Puerto Rico faces another Medicaid Cliff this fall. Because Puerto Rico is consistently underfunded for Medicaid, the territory once again faces a Medicaid cliff — the territory will run out of funding for medical care on September 30th, 2021, if no additional funds are provided.
Because Puerto Rico is not included in the federal Medicaid program – and receives a limited amount of funding each year instead – Medicaid emergency spending “cliffs” for the U.S. territory have now become a regular occurrence.
Congress usually comes up with some emergency funding to tide the local government over. However, without certainty in funding, Puerto Rico cannot negotiate contracts for medical needs. Healthcare professionals leave the Island in large numbers since their livelihoods are uncertain, and medical needs are a common reason for residents to move to the States.
Both Puerto Rico’s local government and Congress waste time and money debating additional stop-gap funding every couple of years, and the Island’s healthcare system operates in a state of crisis that makes long-term planning difficult.
Of course, 2020 was a difficult year for health care across the nation. Puerto Rico faced additional challenges. The Island has logistics issues that make it more difficult to deliver vaccines, testing, and treatments. Residents of Puerto Rico also have higher levels of co-morbidities and chronic conditions that make COVID-19 more dangerous. Since Puerto Rico’s Medicaid system has been underfunded for decades, the Island’s healthcare system is also affected by long-term challenges.
On March 5, Governor Pierluisi sent a letter to the leaders in Congress, asking them to continue to support “adequate funding” for Medicaid in Puerto Rico.
“Medicaid is designed to treat our nation’s most vulnerable populations,” he wrote, “including low-income families, the elderly, children, and individuals with disabilities…Unfortunately, due to COVID-19’s numerous unforeseen disturbances to health care facilities and bureaucratic delays, the Government of Puerto Rico was unable to obligate the totality of the $2.9 billion appropriated for FY 2020.”

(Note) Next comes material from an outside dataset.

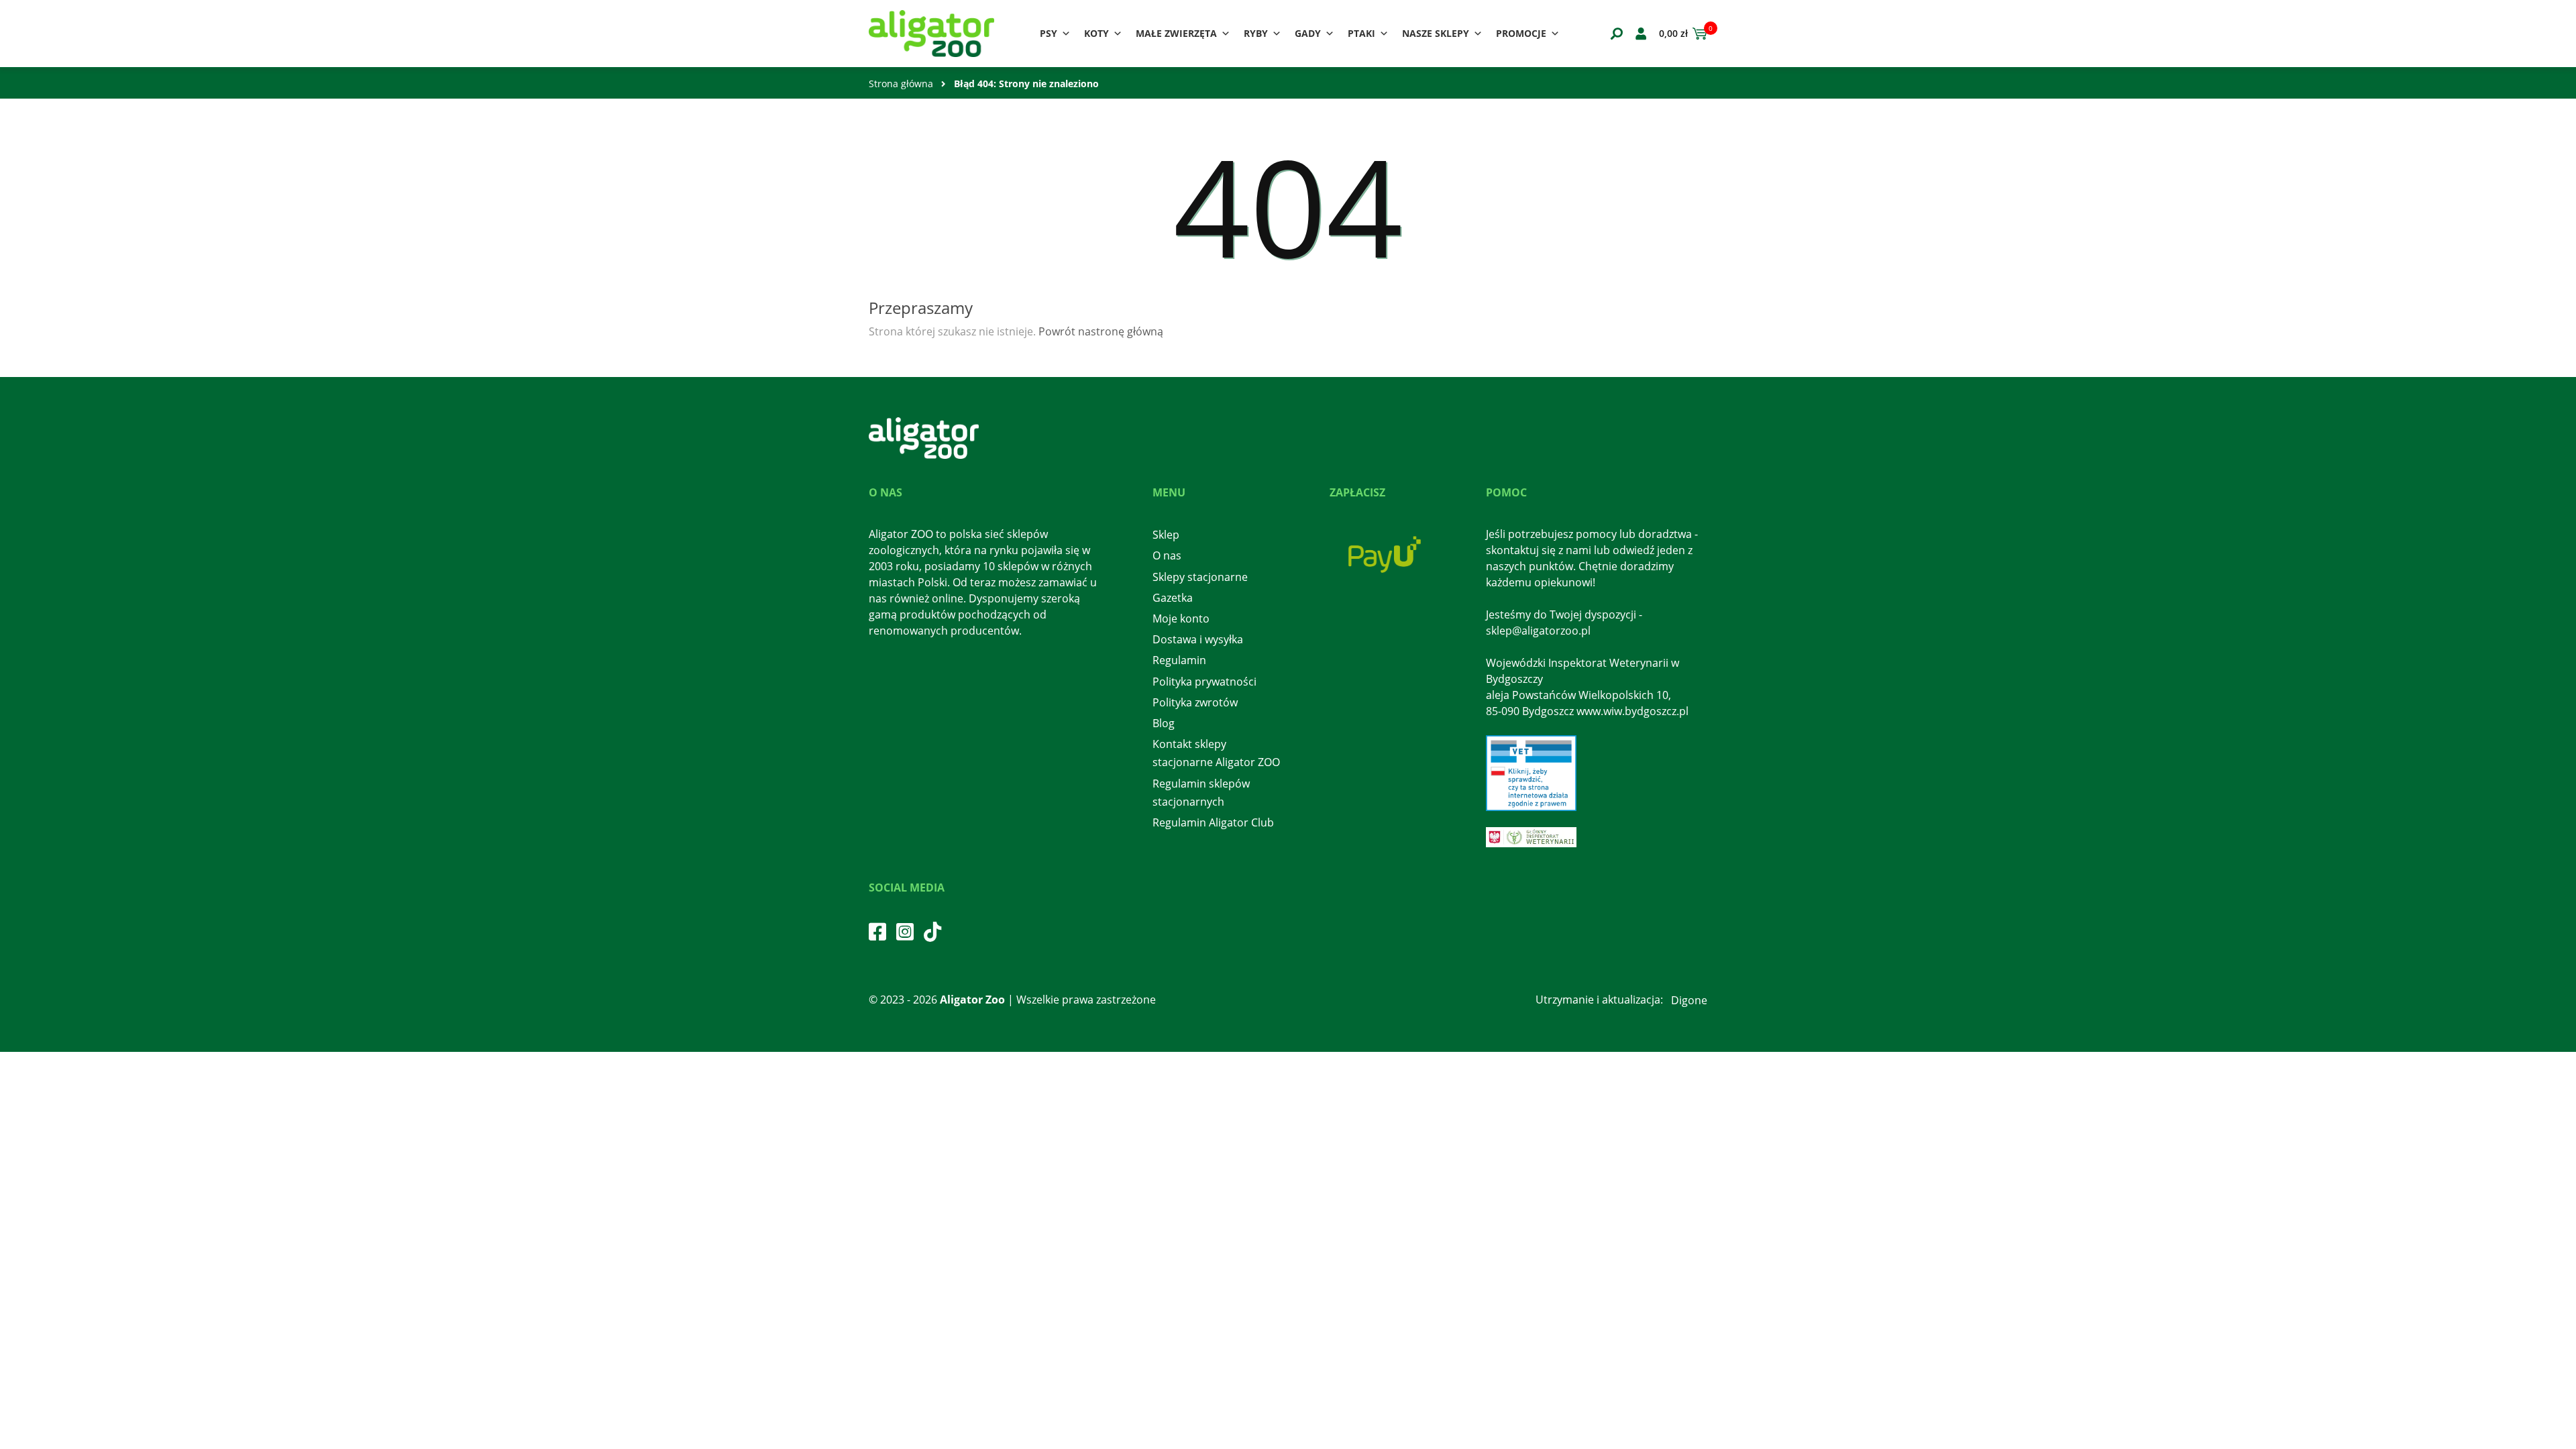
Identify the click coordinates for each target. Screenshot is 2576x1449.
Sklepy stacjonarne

Pierluisi went on to explain that the main reason for this failure was the Fiscal Oversight and Management Board’s refusal to allow the government to add new beneficiaries to the Medicaid rolls. The FOMB did not want to approve the expenditures, since the funding was temporary. In October, however, negotiations proved fruitful, and the new Vital Plan was approved in December.

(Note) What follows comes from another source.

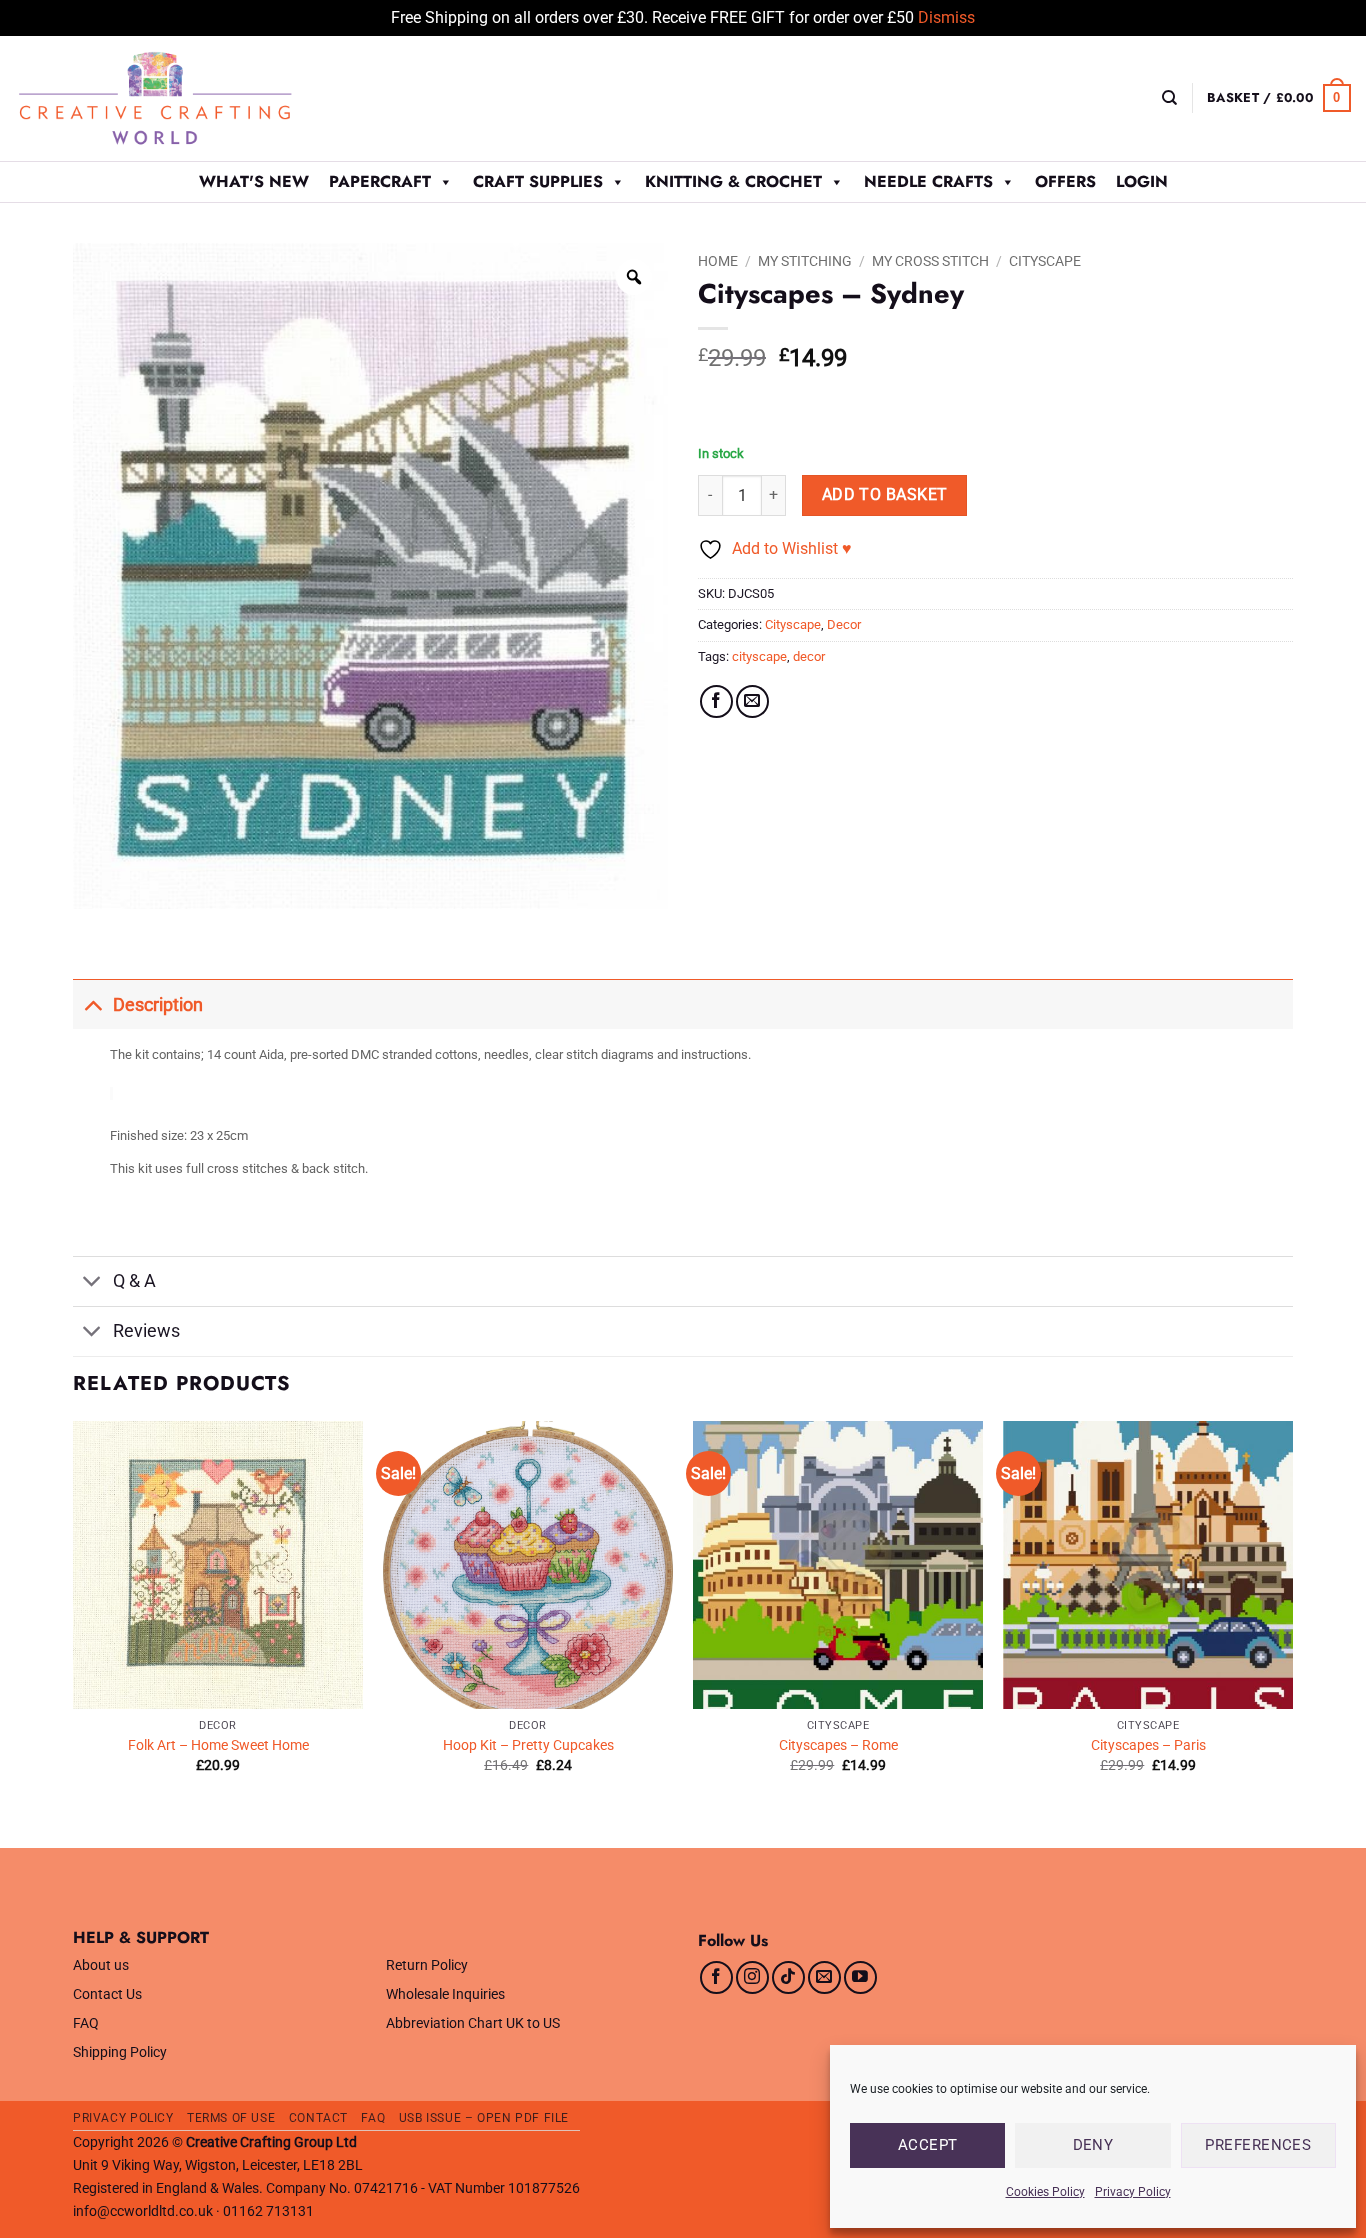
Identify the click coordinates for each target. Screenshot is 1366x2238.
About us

Pierluisi asked that the 2020 funding be made available to cover the costs of the new plan.
“Nonetheless, federal funding for Puerto Rico’s Medicaid program is facing a fiscal cliff on September 30, 2021,” Pierluisi explained. “Therefore, I will continue to advocate for equal treatment of Puerto Rico’s Medicaid program by promoting the transition of federal funding for Puerto Rico to a state-like program instead of a statutorily capped block grant, and an FMAP based on Puerto Rico’s per capita income, relative to the nation.”
The changes Pierluisi referenced would put Puerto Rico in the same position as the states.

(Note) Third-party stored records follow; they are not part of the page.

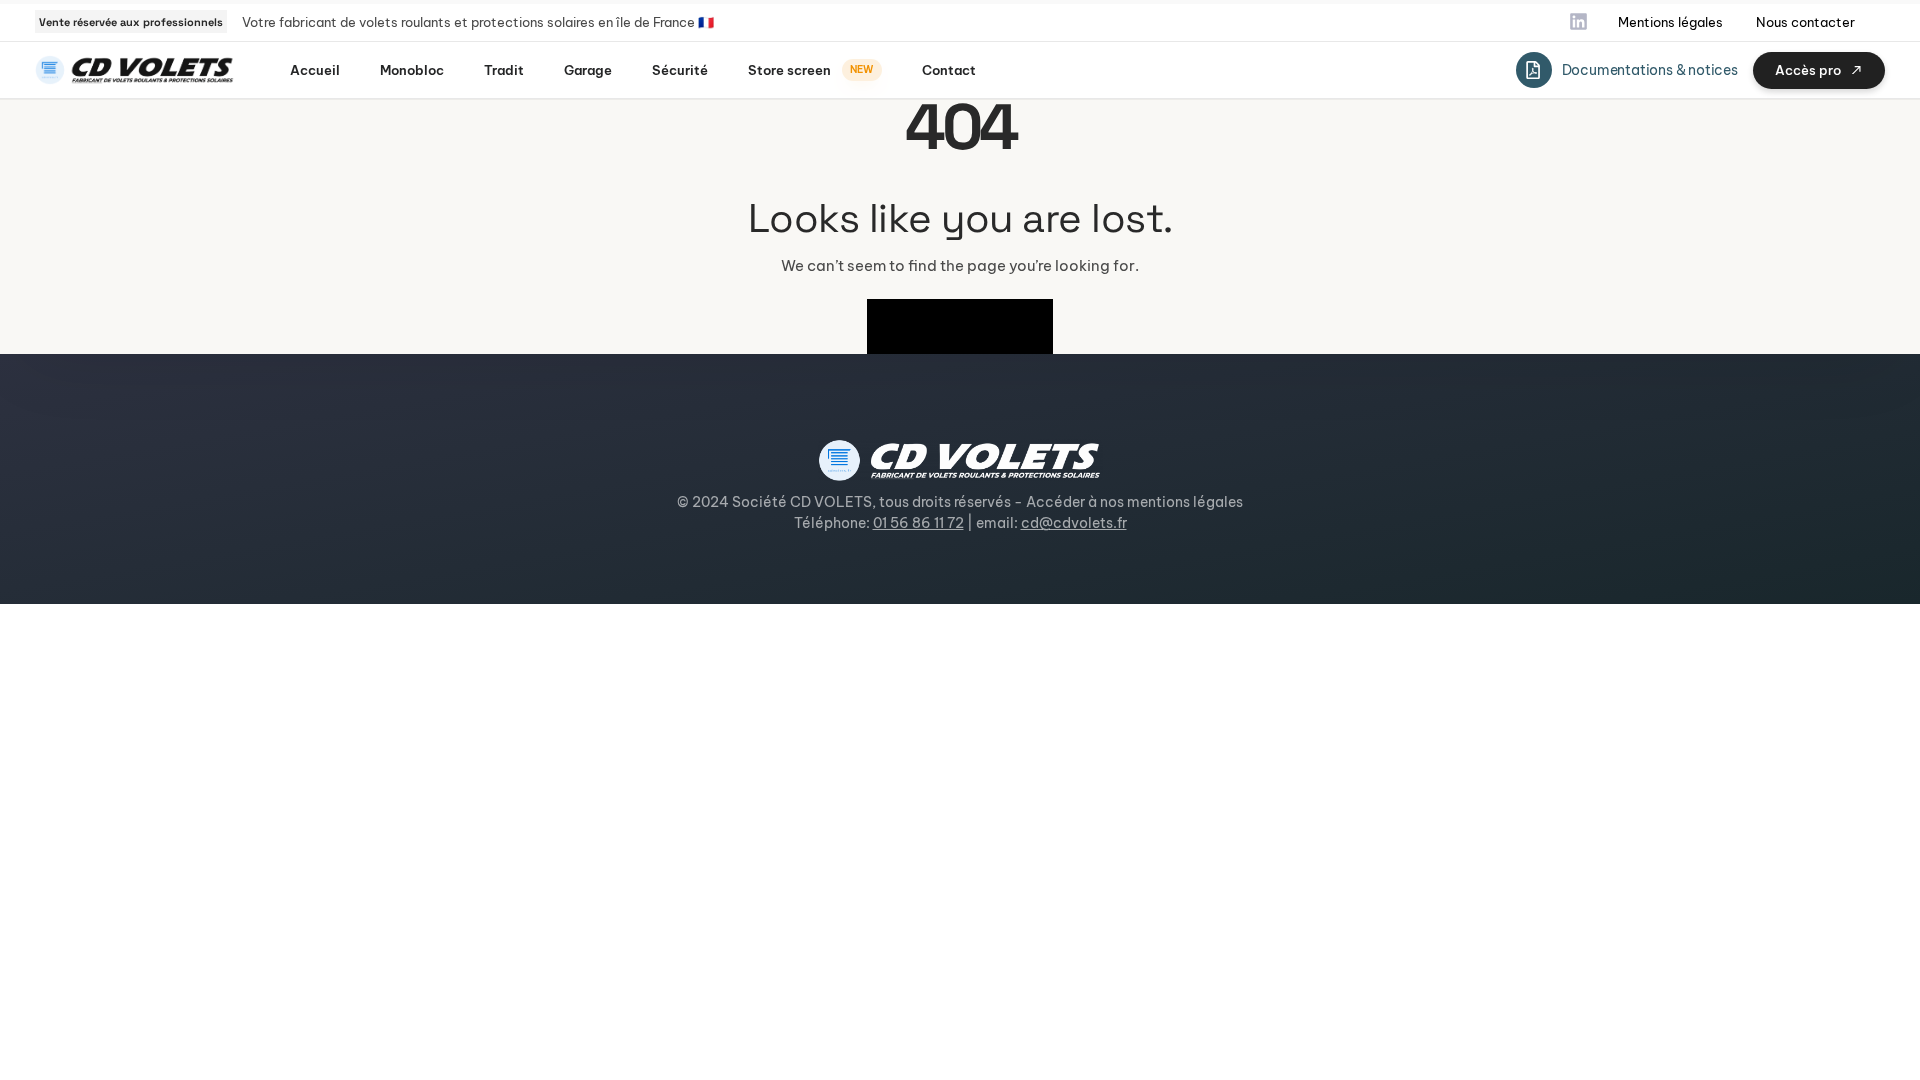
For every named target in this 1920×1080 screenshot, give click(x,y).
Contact (949, 70)
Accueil (315, 70)
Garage (588, 70)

“I will fight to ensure that we are able to attain adequate long-term funding to provide the life-saving services patients require to meet their medical needs, and to retain medical specialists by providing competitive reimbursements,” Pierluisi continued. “Without proper federal funding, there will be a reduction of health care services exacerbating the ongoing medical crisis.”
Meanwhile, the Health Subcommittee of the House Committee on Energy and Commerce will hold a hearing on Wednesday, March 17, on the subject of “Averting a Crisis: Protecting Access to Health Care in the U.S. Territories.”
“The U.S. territories are once again facing a fiscal cliff that, if crossed, would endanger access to health care services for millions of Americans,” Energy and Commerce Chairman Frank Pallone, Jr. (D-NJ) and Health Subcommittee Chairwoman Anna G. Eshoo (D-CA) announced. “Congress has a responsibility to ensure that the Medicaid programs in the territories continue to receive the resources and support they need to care for their residents. This is especially critical right now as they work with limited resources to respond to the COVID-19 pandemic. Next week we will hear from policy experts as we consider legislation to avert the looming fiscal cliff and ensure that the territories can continue to provide medical care to those in need.”
The meeting, which will be fully remote, will be streamed at the Committee’s webpage. It will be available as a live broadcast on Wednesday, and thereafter will be available as a recording.